# WHAT YOU WILL DO
Please restate the data word for word.

# DATA SHOWN

--------

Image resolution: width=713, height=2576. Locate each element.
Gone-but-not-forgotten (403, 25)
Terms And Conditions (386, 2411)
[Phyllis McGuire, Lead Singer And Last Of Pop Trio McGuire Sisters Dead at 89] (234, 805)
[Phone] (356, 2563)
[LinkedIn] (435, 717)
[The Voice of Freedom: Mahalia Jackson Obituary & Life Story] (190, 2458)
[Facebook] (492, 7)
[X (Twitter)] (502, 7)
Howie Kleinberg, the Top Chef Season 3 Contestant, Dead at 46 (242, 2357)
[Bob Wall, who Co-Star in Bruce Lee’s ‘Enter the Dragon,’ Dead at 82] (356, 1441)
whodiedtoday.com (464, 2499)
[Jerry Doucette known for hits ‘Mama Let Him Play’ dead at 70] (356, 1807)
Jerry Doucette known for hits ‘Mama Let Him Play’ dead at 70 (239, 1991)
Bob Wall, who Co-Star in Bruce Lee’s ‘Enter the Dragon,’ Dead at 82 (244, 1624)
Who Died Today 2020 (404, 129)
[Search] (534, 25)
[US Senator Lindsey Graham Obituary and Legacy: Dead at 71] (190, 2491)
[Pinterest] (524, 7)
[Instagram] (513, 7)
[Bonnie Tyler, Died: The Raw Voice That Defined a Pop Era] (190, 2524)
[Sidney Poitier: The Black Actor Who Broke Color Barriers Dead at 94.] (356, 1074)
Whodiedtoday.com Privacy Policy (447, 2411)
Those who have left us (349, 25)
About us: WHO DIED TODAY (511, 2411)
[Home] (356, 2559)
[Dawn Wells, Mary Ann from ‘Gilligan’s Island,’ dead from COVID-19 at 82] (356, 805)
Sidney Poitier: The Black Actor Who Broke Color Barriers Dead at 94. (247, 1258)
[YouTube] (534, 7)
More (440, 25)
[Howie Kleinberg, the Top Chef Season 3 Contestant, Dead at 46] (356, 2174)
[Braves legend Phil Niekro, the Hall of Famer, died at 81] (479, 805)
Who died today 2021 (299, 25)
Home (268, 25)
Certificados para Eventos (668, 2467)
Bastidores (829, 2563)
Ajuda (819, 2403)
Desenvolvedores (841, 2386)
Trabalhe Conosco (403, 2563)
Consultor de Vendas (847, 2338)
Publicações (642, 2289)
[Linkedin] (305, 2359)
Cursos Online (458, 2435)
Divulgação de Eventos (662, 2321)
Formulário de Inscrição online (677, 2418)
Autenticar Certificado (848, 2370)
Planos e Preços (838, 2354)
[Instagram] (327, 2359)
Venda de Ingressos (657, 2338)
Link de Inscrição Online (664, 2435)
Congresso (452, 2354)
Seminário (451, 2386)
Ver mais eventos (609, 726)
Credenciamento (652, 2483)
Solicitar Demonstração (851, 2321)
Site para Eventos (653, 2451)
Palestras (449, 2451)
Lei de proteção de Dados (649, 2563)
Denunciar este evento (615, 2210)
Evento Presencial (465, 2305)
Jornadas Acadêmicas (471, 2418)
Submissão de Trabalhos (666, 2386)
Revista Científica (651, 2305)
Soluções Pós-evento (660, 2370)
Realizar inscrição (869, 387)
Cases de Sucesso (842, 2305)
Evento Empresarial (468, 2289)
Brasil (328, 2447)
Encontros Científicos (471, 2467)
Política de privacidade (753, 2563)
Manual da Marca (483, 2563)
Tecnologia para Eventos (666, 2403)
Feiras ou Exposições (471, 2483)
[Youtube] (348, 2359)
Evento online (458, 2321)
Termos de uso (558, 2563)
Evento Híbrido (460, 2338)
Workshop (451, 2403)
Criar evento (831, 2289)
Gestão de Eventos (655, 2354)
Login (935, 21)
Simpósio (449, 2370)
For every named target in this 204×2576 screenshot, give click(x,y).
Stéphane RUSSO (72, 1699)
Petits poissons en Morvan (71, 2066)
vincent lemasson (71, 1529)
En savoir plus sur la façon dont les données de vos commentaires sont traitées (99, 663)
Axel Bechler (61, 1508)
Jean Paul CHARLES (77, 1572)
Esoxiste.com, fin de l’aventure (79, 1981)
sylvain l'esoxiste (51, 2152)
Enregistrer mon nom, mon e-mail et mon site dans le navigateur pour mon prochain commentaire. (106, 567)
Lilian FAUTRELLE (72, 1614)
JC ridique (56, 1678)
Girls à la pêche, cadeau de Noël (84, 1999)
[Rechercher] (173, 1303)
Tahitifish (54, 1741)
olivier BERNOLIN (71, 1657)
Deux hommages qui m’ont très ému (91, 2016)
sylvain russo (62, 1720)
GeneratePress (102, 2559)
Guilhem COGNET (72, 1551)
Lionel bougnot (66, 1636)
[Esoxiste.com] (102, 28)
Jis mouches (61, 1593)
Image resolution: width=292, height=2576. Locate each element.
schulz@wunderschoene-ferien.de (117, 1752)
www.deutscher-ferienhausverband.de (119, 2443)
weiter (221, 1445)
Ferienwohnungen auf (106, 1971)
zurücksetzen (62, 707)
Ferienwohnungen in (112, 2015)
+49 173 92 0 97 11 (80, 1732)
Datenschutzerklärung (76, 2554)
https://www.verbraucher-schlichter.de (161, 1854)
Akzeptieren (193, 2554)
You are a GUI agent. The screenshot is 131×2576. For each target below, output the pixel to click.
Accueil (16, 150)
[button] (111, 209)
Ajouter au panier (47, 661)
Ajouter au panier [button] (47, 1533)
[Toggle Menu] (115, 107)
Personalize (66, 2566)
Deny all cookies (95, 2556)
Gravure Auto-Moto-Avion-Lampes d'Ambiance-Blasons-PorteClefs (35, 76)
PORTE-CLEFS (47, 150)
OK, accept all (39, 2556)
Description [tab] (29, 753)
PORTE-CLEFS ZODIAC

--------

# REPLY TO THE TASK
Image resolution: width=713, height=2576. Locate each element.
Gone-but-not-forgotten (403, 25)
Terms And Conditions (386, 2411)
[Phyllis McGuire, Lead Singer And Last Of Pop Trio McGuire Sisters Dead at 89] (234, 805)
[Phone] (356, 2563)
[LinkedIn] (435, 717)
[The Voice of Freedom: Mahalia Jackson Obituary & Life Story] (190, 2458)
[Facebook] (492, 7)
[X (Twitter)] (502, 7)
Howie Kleinberg, the Top Chef Season 3 Contestant, Dead at 46 (242, 2357)
[Bob Wall, who Co-Star in Bruce Lee’s ‘Enter the Dragon,’ Dead at 82] (356, 1441)
whodiedtoday.com (464, 2499)
[Jerry Doucette known for hits ‘Mama Let Him Play’ dead at 70] (356, 1807)
Jerry Doucette known for hits ‘Mama Let Him Play’ dead at 70 (239, 1991)
Bob Wall, who Co-Star in Bruce Lee’s ‘Enter the Dragon,’ Dead at 82 (244, 1624)
Who Died Today 2020 (404, 129)
[Search] (534, 25)
[US Senator Lindsey Graham Obituary and Legacy: Dead at 71] (190, 2491)
[Pinterest] (524, 7)
[Instagram] (513, 7)
[Bonnie Tyler, Died: The Raw Voice That Defined a Pop Era] (190, 2524)
[Sidney Poitier: The Black Actor Who Broke Color Barriers Dead at 94.] (356, 1074)
Whodiedtoday.com Privacy Policy (447, 2411)
Those who have left us (349, 25)
About us: WHO DIED TODAY (511, 2411)
[Home] (356, 2559)
[Dawn Wells, Mary Ann from ‘Gilligan’s Island,’ dead from COVID-19 at 82] (356, 805)
Sidney Poitier: The Black Actor Who Broke Color Barriers Dead at 94. (247, 1258)
[YouTube] (534, 7)
More (440, 25)
[Howie Kleinberg, the Top Chef Season 3 Contestant, Dead at 46] (356, 2174)
[Braves legend Phil Niekro, the Hall of Famer, died at 81] (479, 805)
Who died today 2021 (299, 25)
Home (268, 25)
Certificados para Eventos (668, 2467)
Bastidores (829, 2563)
Ajuda (819, 2403)
Desenvolvedores (841, 2386)
Trabalhe Conosco (403, 2563)
Consultor de Vendas (847, 2338)
Publicações (642, 2289)
[Linkedin] (305, 2359)
Cursos Online (458, 2435)
Divulgação de Eventos (662, 2321)
Formulário de Inscrição online (677, 2418)
Autenticar Certificado (848, 2370)
Planos e Preços (838, 2354)
[Instagram] (327, 2359)
Venda de Ingressos (657, 2338)
Link de Inscrição Online (664, 2435)
Congresso (452, 2354)
Seminário (451, 2386)
Ver mais eventos (609, 726)
Credenciamento (652, 2483)
Solicitar Demonstração (851, 2321)
Site para Eventos (653, 2451)
Palestras (449, 2451)
Lei de proteção de Dados (649, 2563)
Denunciar este evento (615, 2210)
Evento Presencial (465, 2305)
Jornadas Acadêmicas (471, 2418)
Submissão de Trabalhos (666, 2386)
Revista Científica (651, 2305)
Soluções Pós-evento (660, 2370)
Realizar inscrição (869, 387)
Cases de Sucesso (842, 2305)
Evento Empresarial (468, 2289)
Brasil (328, 2447)
Encontros Científicos (471, 2467)
Política de privacidade (753, 2563)
Manual da Marca (483, 2563)
Tecnologia para Eventos (666, 2403)
Feiras ou Exposições (471, 2483)
[Youtube] (348, 2359)
Evento online (458, 2321)
Termos de uso (558, 2563)
Evento Híbrido (460, 2338)
Workshop (451, 2403)
Criar evento (831, 2289)
Gestão de Eventos (655, 2354)
Login (935, 21)
Simpósio (449, 2370)
For every named target in this 204×2576 screenshot, give click(x,y).
Stéphane RUSSO (72, 1699)
Petits poissons en Morvan (71, 2066)
vincent lemasson (71, 1529)
En savoir plus sur la façon dont les données de vos commentaires sont traitées (99, 663)
Axel Bechler (61, 1508)
Jean Paul CHARLES (77, 1572)
Esoxiste.com, fin de l’aventure (79, 1981)
sylvain l'esoxiste (51, 2152)
Enregistrer mon nom, mon e-mail et mon site dans le navigateur pour mon prochain commentaire. (106, 567)
Lilian FAUTRELLE (72, 1614)
JC ridique (56, 1678)
Girls à la pêche, cadeau de Noël (84, 1999)
[Rechercher] (173, 1303)
Tahitifish (54, 1741)
olivier BERNOLIN (71, 1657)
Deux hommages qui m’ont très ému (91, 2016)
sylvain russo (62, 1720)
GeneratePress (102, 2559)
Guilhem COGNET (72, 1551)
Lionel bougnot (66, 1636)
[Esoxiste.com] (102, 28)
Jis mouches (61, 1593)
Image resolution: width=292, height=2576. Locate each element.
schulz@wunderschoene-ferien.de (117, 1752)
www.deutscher-ferienhausverband.de (119, 2443)
weiter (221, 1445)
Ferienwohnungen auf (106, 1971)
zurücksetzen (62, 707)
Ferienwohnungen in (112, 2015)
+49 173 92 0 97 11 (80, 1732)
Datenschutzerklärung (76, 2554)
https://www.verbraucher-schlichter.de (161, 1854)
Akzeptieren (193, 2554)
You are a GUI agent. The screenshot is 131×2576. For each target below, output the pixel to click.
Accueil (16, 150)
[button] (111, 209)
Ajouter au panier (47, 661)
Ajouter au panier [button] (47, 1533)
[Toggle Menu] (115, 107)
Personalize (66, 2566)
Deny all cookies (95, 2556)
Gravure Auto-Moto-Avion-Lampes d'Ambiance-Blasons-PorteClefs (35, 76)
PORTE-CLEFS (47, 150)
OK, accept all (39, 2556)
Description [tab] (29, 753)
PORTE-CLEFS ZODIAC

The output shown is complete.